Data extract
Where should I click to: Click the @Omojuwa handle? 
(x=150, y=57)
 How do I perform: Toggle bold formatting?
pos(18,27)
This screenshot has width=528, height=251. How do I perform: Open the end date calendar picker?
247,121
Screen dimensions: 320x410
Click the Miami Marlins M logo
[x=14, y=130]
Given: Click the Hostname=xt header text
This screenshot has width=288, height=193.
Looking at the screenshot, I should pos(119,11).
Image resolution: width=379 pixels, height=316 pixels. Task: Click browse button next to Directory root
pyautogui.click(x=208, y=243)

==

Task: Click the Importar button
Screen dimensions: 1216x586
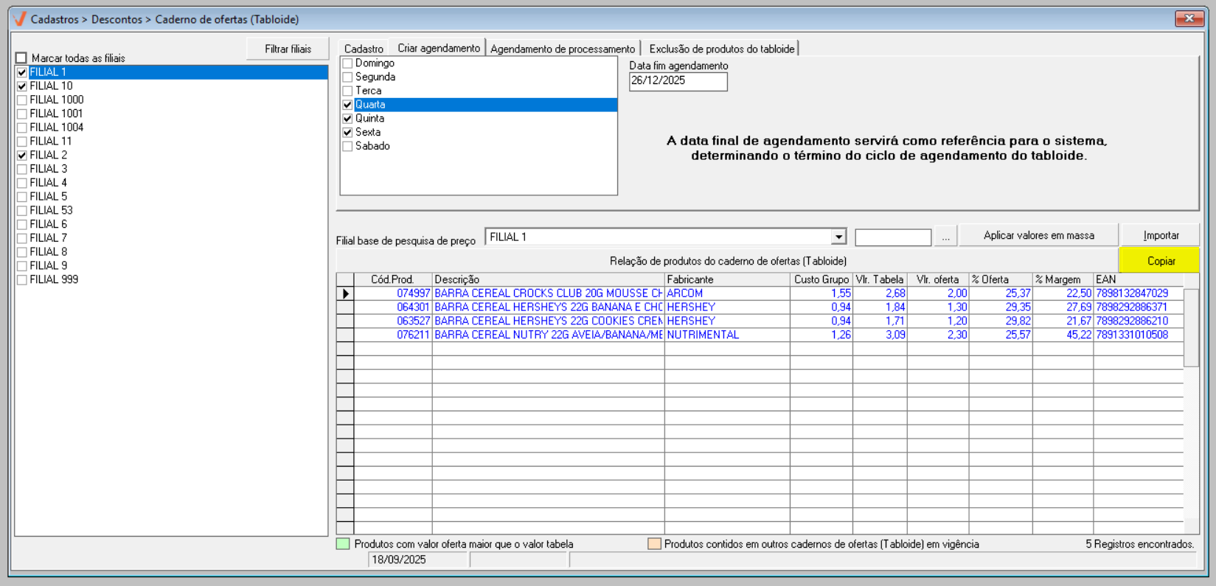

What to work on
How many lines of the data contain the word "dimensions"? Answer with the number alone.

Output
2